During its six-month presidency, Belgium’s Digital Minister Mathieu Michel plans to gather political support for an EU-wide blockchain initiative.
Belgium will give Europe’s ambitious blockchain initiative a political push when it takes the EU Council presidency in January, the country’s digital minister said in an interview with CoinDesk.
Mathieu Michel has already shared his grand vision for an EU-wide digital infrastructure that – at the very least – could store records such as driving licenses and property titles on a common blockchain controlled by the bloc’s governments.
Key to that plan is the European Blockchain Services Infrastructure (EBSI) initiative, which began in 2018 as a technical project. Michel said the goal is to rev up political support for it during Belgium’s six-month Council presidency and that eight member states are already on board.

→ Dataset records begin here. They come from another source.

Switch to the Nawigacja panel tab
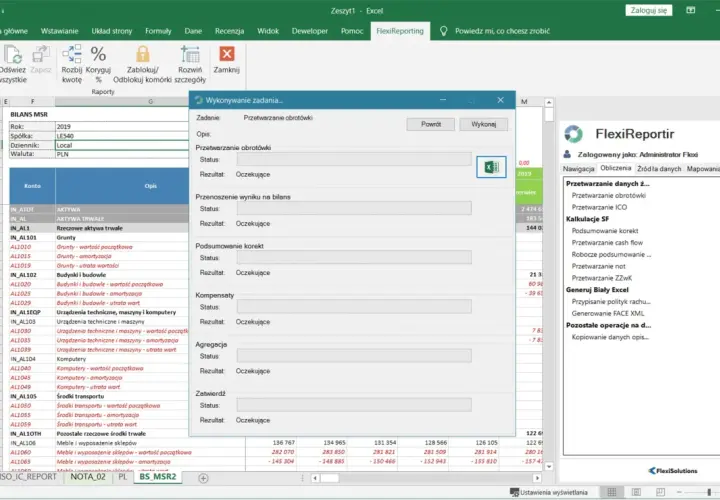Image resolution: width=720 pixels, height=500 pixels. [x=579, y=169]
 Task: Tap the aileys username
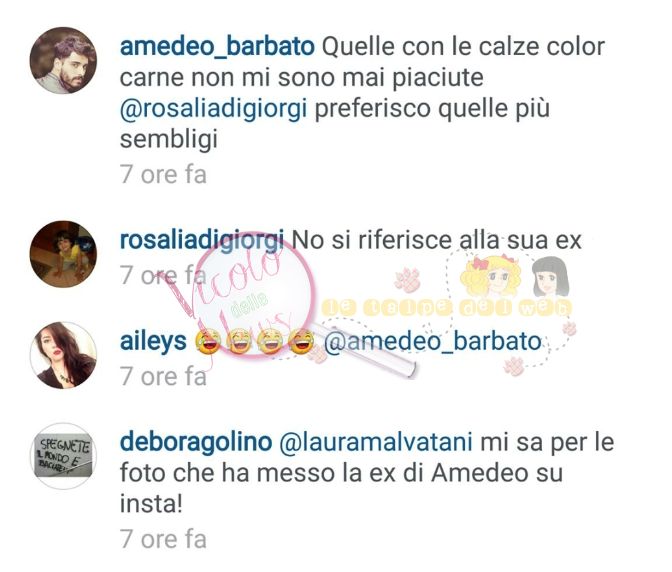153,342
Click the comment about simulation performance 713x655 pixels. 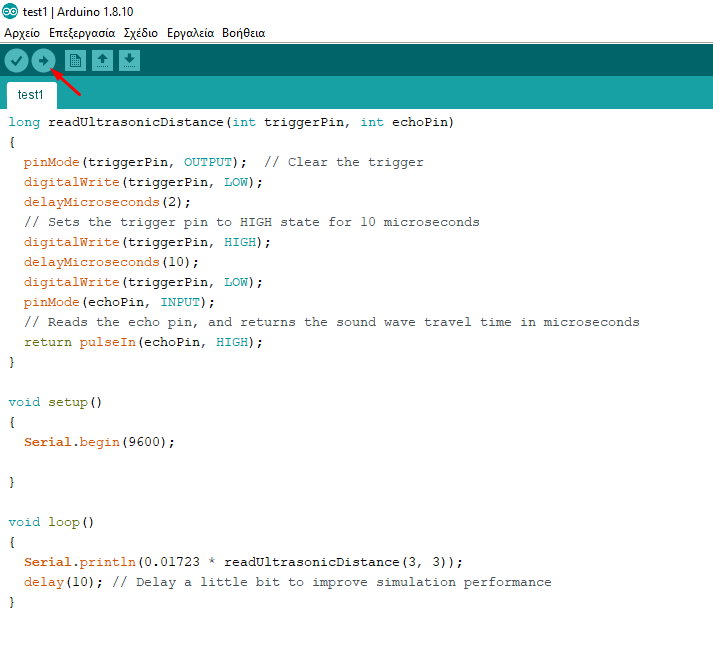(x=331, y=582)
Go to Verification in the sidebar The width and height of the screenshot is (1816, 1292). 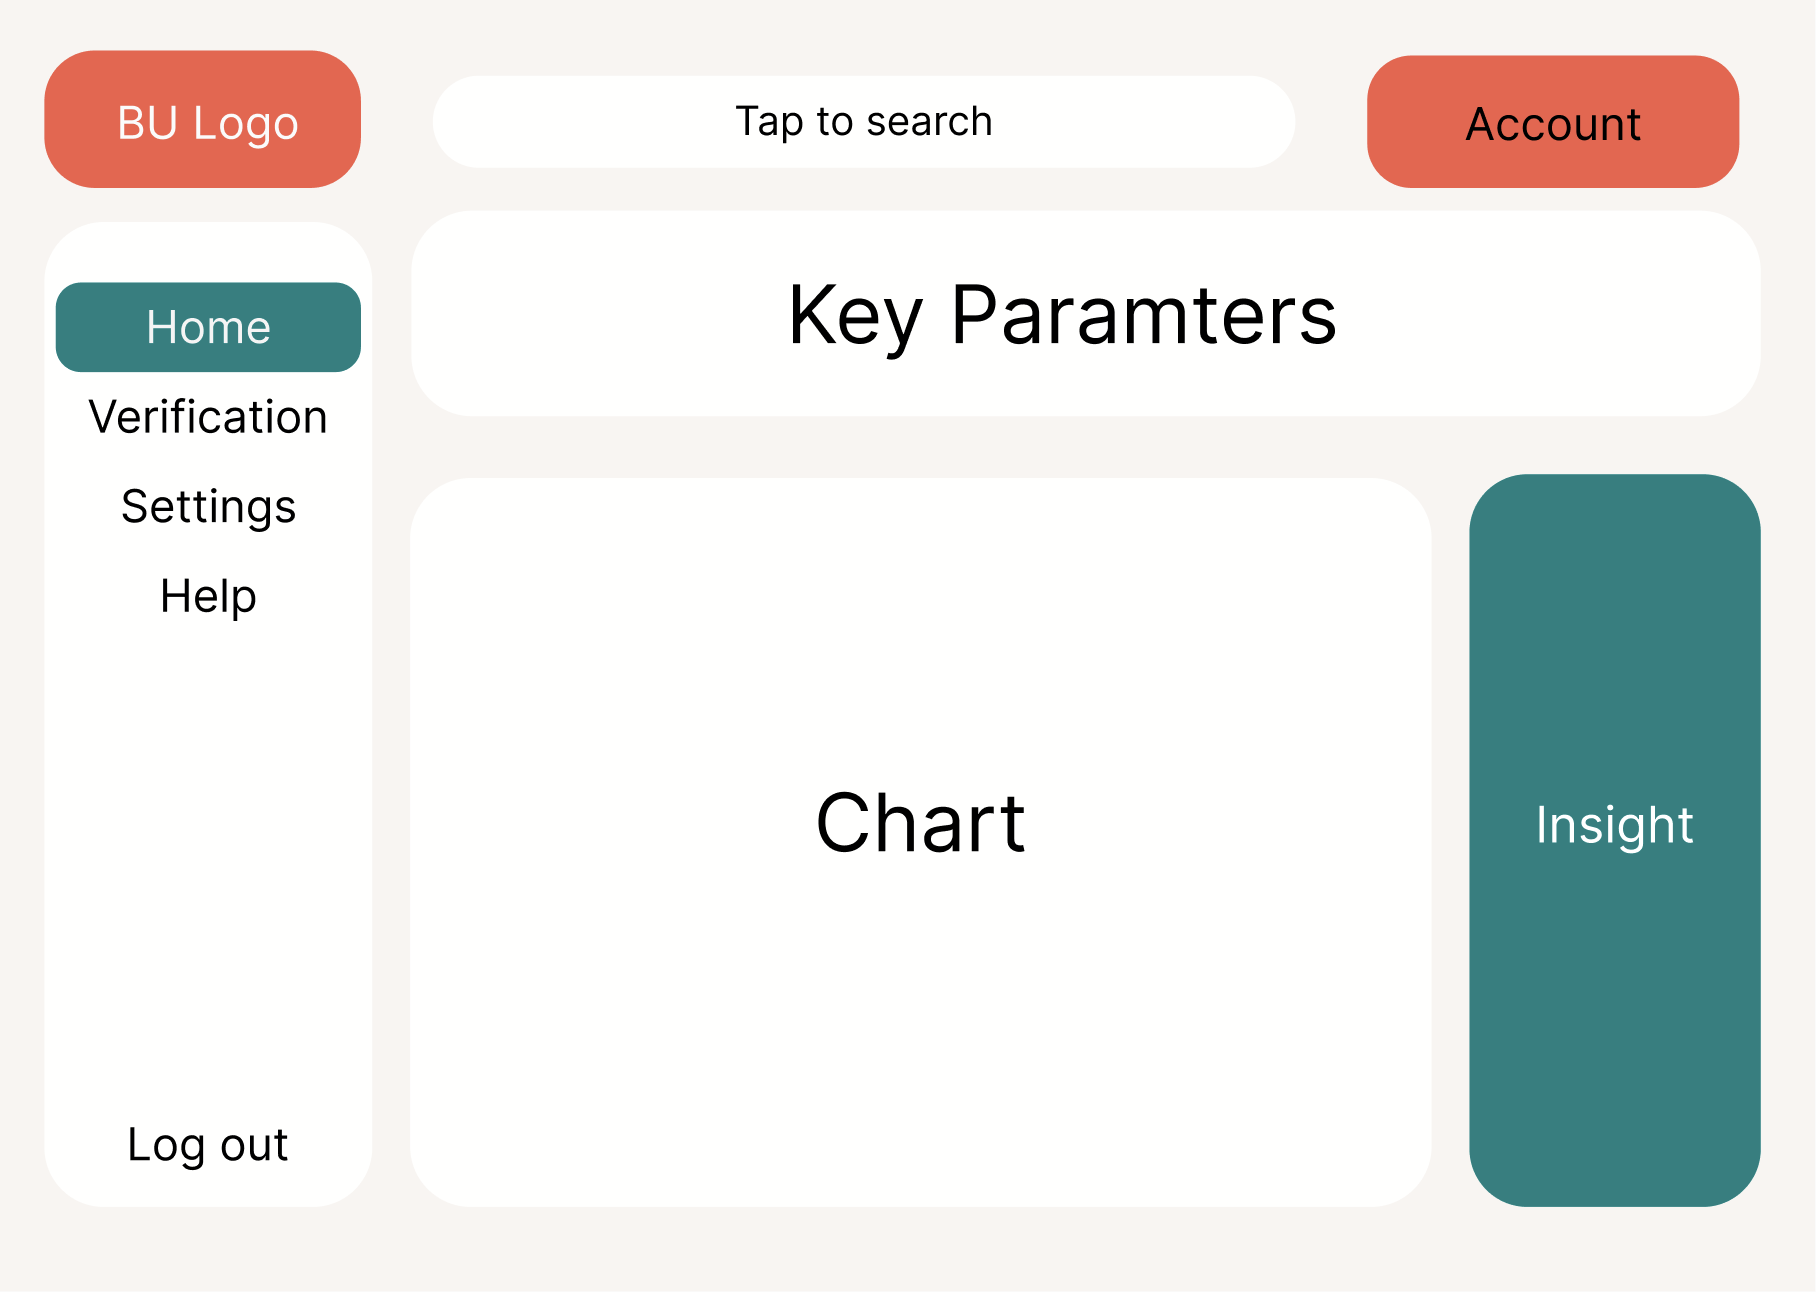(x=208, y=417)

“In the coming months, what we will do is to propose to other European countries to be involved in the project or to use the project for application,” Michel said.

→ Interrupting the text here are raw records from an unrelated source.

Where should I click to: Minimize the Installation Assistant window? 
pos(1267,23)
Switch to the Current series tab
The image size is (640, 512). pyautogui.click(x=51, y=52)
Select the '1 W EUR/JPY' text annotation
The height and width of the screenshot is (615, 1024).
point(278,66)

The Council gathers government ministers from the European Union’s 27 member states and is the bloc’s highest political entity.
Prolific regulation
According to Michel, artificial intelligence and blockchain technology applications could be key to the EU’s pursuit of digital sovereignty, encompassing control over data and authority over cyberspace.
When it comes to guardrails for the digital space, the EU has been prolific in recent years, introducing legislative plans for everything from crypto to artificial intelligence, data sharing, a digital euro and even the metaverse. In fact, with the Markets in Crypto Asset (MiCA) regulation finalized this year, the bloc is set to become the first major jurisdiction in the world to have a comprehensive regime for the digital asset space.

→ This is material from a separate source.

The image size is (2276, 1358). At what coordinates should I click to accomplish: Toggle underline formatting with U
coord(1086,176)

Enough regulation, Michel says. Now, it’s time for Europe to put those digital innovations to good use.
EU countries were told in 2020 how to join the EBSI blockchain network by setting up their own nodes. But to avoid data silos, applications built on it should be interoperable across member states – something Michel said blockchain can help achieve.
“We are really bringing a lot of attention to privacy, but also transparency, control of the data. And with the blockchain, there is a technical aspect that can bring us that. And that’s really, for example, the interoperability between the application in France, Italy and Spain,” Michel said.
To be first
Inviting political scrutiny to a technology project isn’t going to be a walk in the park. The EU’s big plans for a digital version of the euro have faced opposition from lawmakers in the bloc who are concerned about privacy implications and the expansion of government control.
Michel assures a unified blockchain infrastructure won’t be designed to collect any new data from citizens.
“Today, a lot of governments have data of the people, of the citizens. What we are talking about is a little bit of a paradigm shift,” he said, adding that the shift is in the way the government offers that data back to citizens.
It’s not mandatory to use blockchain, especially if it’s not going to help, Michel said, noting there is also a chance that blockchain tech could be replaced by something else altogether. Quantum computing, which promises ultra-fast problem-solving but is still some distance from coming to fruition, is already viewed as an existential threat to blockchain.
But that doesn’t mean the EU shouldn’t try, according to Michel.
“If you look at the sovereignty of Europe, we were not the first at connectivity. We were not the first in cloud services. Here, with blockchain technology, we could try to be the first,” Michel said.
“If we are not in advance, it means that we are already too late,” he added.